Friday, 1 January 2010

2009 -- The summary.

2009.

January modules.

Feeling of friendship delevoped into more.
Waiting for an answer and then not being surprised.

Swindon...
- Getting away from the world.
- The nights of giggling.
- The train journeys.

Turning 17.

The dreaded results.

Making friends with a completely new group of people.

Easter.
- The secrecy.
- The freedom.
- Our first nights at the Wharf.

Whitsun.
- That Monday and the Wharf.
- Meeting *him*.
- Doing something I wouldn't normally.
- 3 weeks of happiness, followed by disappointment and wonder.

A new addition to the family.

June exams.

School after our exams.
- Terrible attendance.
- The lack of work.
- The fun we had.

Summer.

Going out every Monday night.

Our cunning, and our *half* a week planned.
- Loving Newcastle and the accents.
- Being away, learning, becoming determined.
- The train journeys.

A change in someone we love, good or bad? But she's happy.

Being 1 of 5. Our group of friends for the summer 2009.

Falling, struggling and feeling guilty.
At the same time, being completely happy and content.

The even more dreaded exam results.

Every Wednesday night showing our "knowledge".
'In the darkness, the trees are full of starlight'.
That look, the comments and never knowing how he felt.

"Save a life.

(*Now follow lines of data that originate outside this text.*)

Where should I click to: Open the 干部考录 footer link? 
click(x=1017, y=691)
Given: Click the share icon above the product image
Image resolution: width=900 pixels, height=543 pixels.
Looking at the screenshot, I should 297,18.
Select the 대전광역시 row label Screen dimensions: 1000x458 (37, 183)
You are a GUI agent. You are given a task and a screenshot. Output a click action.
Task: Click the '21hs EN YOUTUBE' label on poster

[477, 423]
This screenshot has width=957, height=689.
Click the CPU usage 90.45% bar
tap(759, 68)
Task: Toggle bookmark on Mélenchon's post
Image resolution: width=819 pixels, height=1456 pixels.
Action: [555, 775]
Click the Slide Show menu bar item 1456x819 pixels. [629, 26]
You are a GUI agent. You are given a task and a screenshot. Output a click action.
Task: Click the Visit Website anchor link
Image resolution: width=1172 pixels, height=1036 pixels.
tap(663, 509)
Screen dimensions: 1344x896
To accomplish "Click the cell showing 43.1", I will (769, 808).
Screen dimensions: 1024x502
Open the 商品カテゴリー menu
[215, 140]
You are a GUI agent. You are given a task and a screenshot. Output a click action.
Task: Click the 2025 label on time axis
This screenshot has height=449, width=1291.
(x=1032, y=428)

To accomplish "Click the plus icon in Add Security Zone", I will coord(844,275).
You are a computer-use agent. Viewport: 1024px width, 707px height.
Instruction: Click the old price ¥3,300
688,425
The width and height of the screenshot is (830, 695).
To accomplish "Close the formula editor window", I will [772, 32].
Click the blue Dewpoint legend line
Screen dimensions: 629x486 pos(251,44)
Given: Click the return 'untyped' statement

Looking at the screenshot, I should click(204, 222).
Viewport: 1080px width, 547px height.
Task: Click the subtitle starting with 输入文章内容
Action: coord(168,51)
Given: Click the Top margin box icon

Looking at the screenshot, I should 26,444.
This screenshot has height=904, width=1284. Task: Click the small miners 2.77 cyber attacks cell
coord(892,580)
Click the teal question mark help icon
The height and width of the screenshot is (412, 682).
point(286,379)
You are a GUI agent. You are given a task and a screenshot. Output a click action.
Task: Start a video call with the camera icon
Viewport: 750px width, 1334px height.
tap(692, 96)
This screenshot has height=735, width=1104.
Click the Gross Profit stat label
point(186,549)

Give Blood." Fainting and knowing I'd done some good.

First day back, hating every second of it.

The application.
- The stress of doing it.
- The relief of sending it.
- The happiness of recieving replies.

Gigs. Gigs. Gigs.
- Arctic Monkeys.
- Enemy.
- Athlete.

The good news! Not having to have it after all.

Another best friend becomes happy. This time better than ever.

Not fainting, but it didn't work. The pain. but determined to give again.

*The bad news* -- That conversation. Crossing a line?

End of term, knowing I need to do better.

Agreeing it was a fling and thinking about it anyway.

Christmas day.
- Such a lovely surprise.
- Folllowed by such a bad one.
- Being scared and not knowing what to do.
- Loving my family and friends more than they could ever know.

Having 2 months to sort it and being determined - very determined.

A year passed. What's changed? So much, and so little.
I wonder where we'll be this time next year.

New year, new decade, new start and all that?